> _Task directions_:
Beginning with the line that holds "Given: Click the" and ending with the last line of the entries below, copy every line exactly and nothing else, with the pictures left out.

> _Items from a dataset_:
============

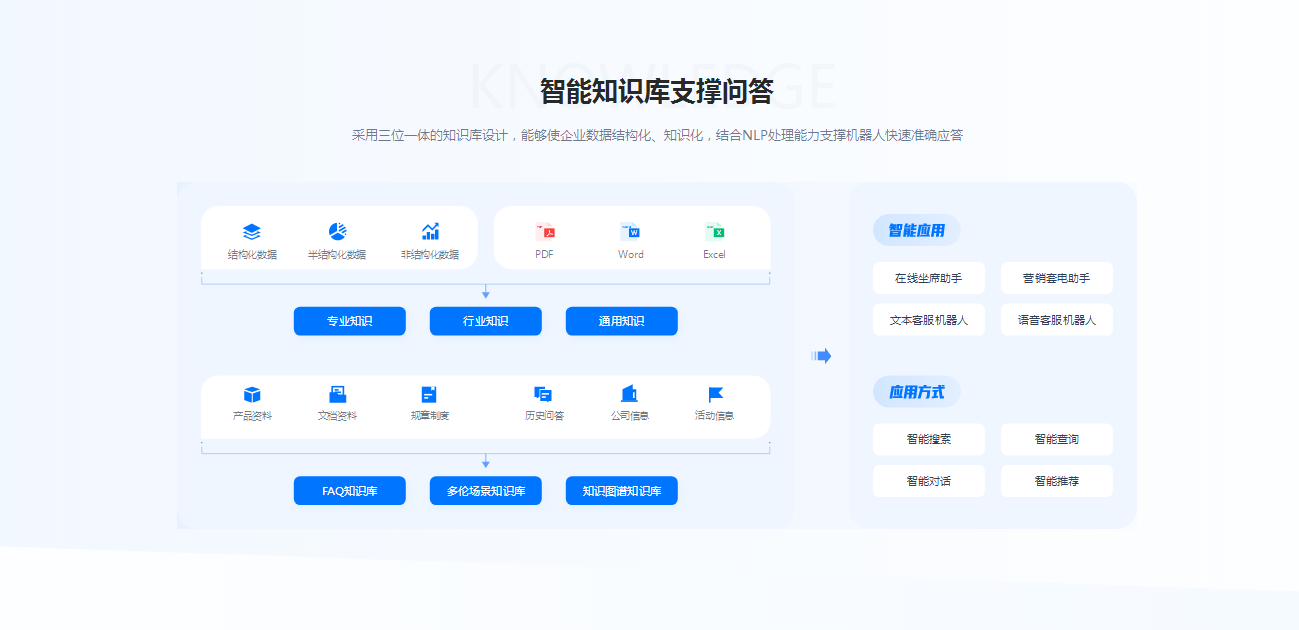Click the 半结构化数据 pie chart icon
This screenshot has height=630, width=1299.
pyautogui.click(x=337, y=232)
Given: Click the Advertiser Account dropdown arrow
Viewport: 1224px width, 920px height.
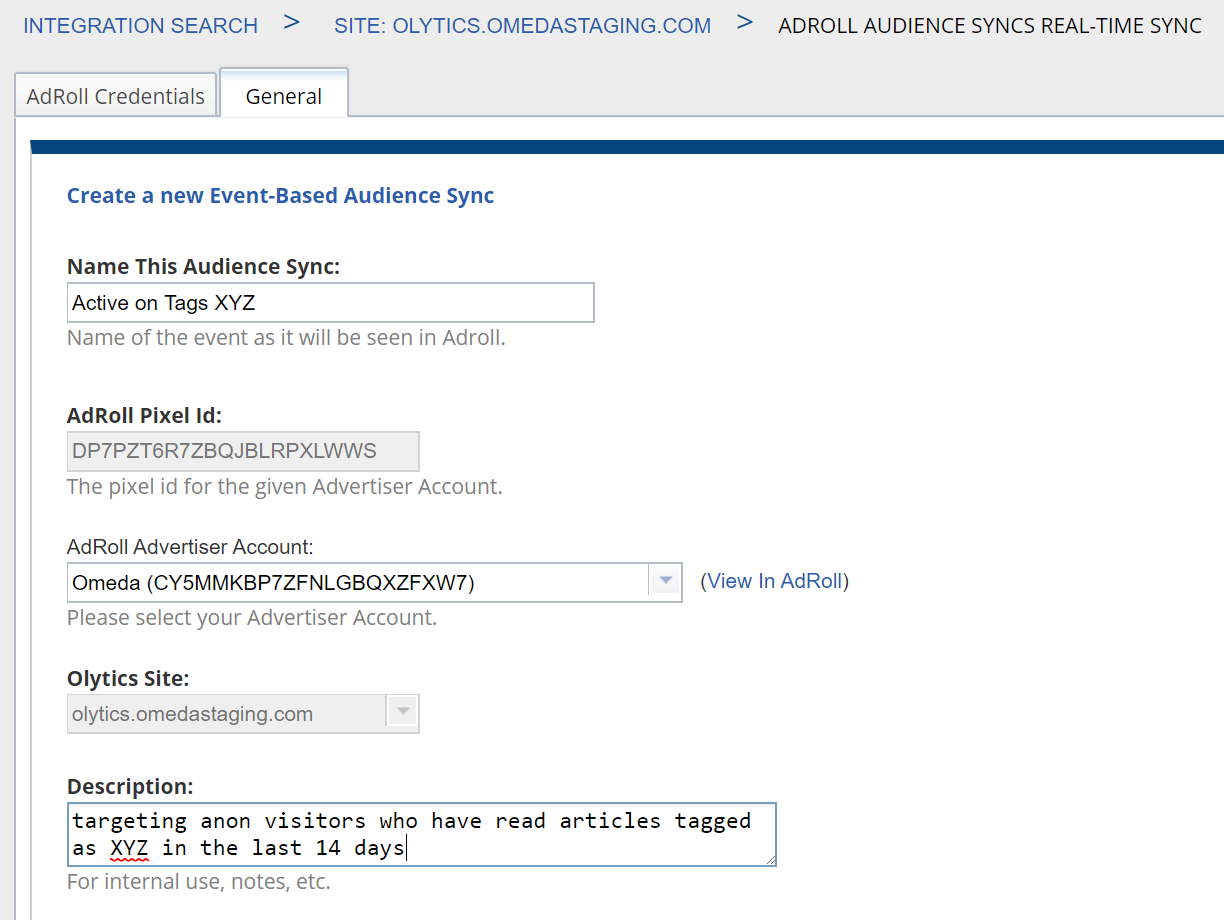Looking at the screenshot, I should (x=665, y=582).
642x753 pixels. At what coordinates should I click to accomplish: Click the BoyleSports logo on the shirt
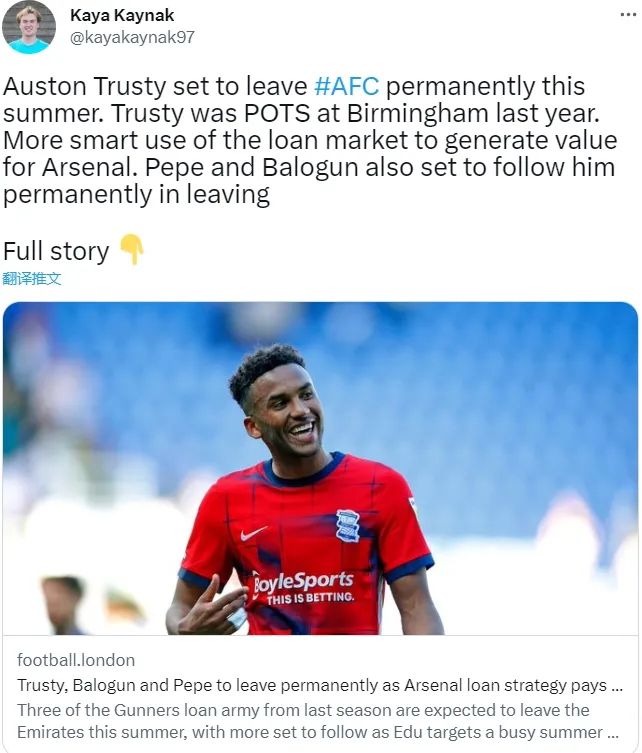(x=303, y=582)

============

> _Solution_:
Given: Click the Advertiser Account dropdown arrow
Viewport: 1224px width, 920px height.
Looking at the screenshot, I should (x=665, y=582).
642x753 pixels. At what coordinates should I click to accomplish: Click the BoyleSports logo on the shirt
(x=303, y=582)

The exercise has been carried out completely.